# [MATERIALS PROVIDED]
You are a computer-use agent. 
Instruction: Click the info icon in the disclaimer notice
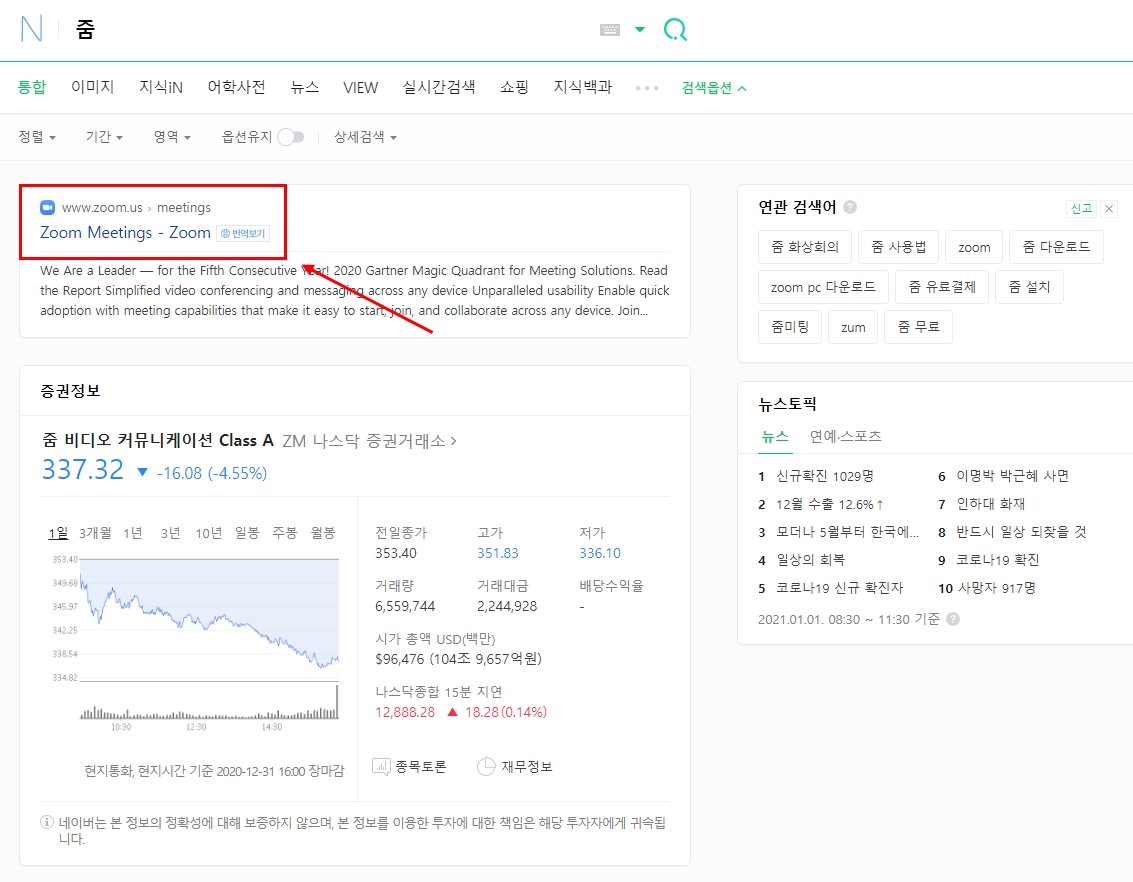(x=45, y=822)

* * *

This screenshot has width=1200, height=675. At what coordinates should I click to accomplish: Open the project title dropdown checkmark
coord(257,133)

==

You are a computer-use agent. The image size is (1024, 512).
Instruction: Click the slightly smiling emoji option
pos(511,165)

# [SHORT TASK]
Recast the data from the line with "You are a computer-use agent. The" to the line with "pos(511,165)", both included, as a Markdown table with the columns Row and Content. Leave out blank lines.

# [EXPECTED ANSWER]
| Row | Content |
|---|---|
| 1 | You are a computer-use agent. The image size is (1024, 512). |
| 2 | Instruction: Click the slightly smiling emoji option |
| 3 | pos(511,165) |